Write out each line below precisely, passing over the pictures.

----------------

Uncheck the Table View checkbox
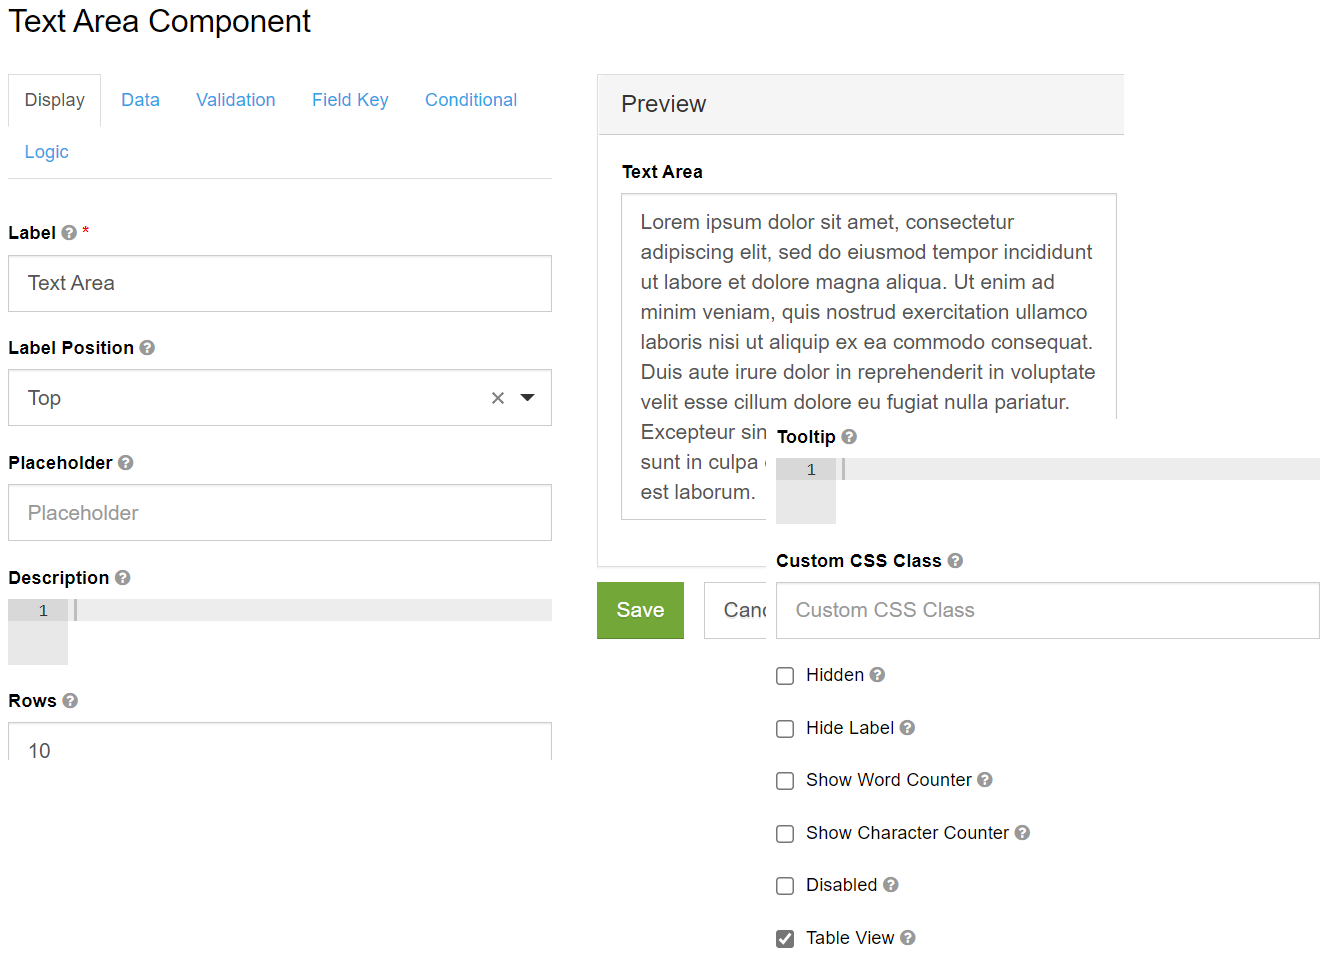The width and height of the screenshot is (1342, 962). tap(785, 939)
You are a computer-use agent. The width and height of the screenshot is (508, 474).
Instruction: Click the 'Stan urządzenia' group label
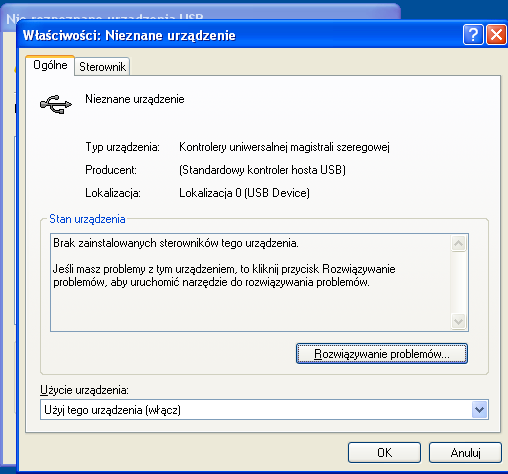point(87,219)
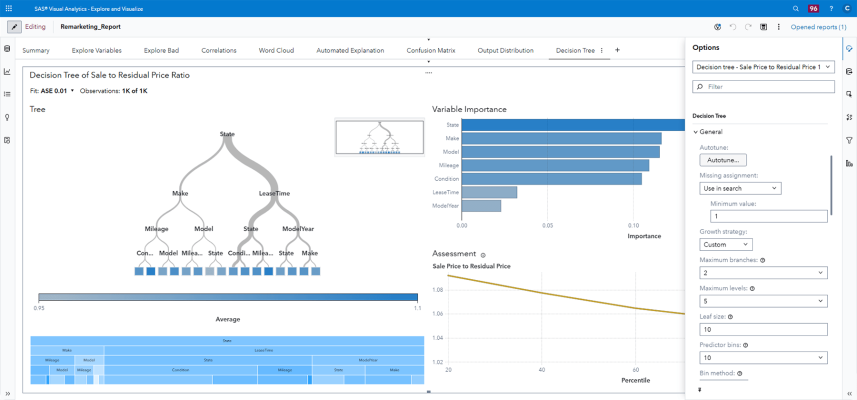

----------------

▸ Solution to this problem
Uncheck the Table View checkbox
The width and height of the screenshot is (1342, 962). tap(785, 939)
You are a computer-use agent. The width and height of the screenshot is (508, 474).
Instruction: Click the 'Stan urządzenia' group label
point(87,219)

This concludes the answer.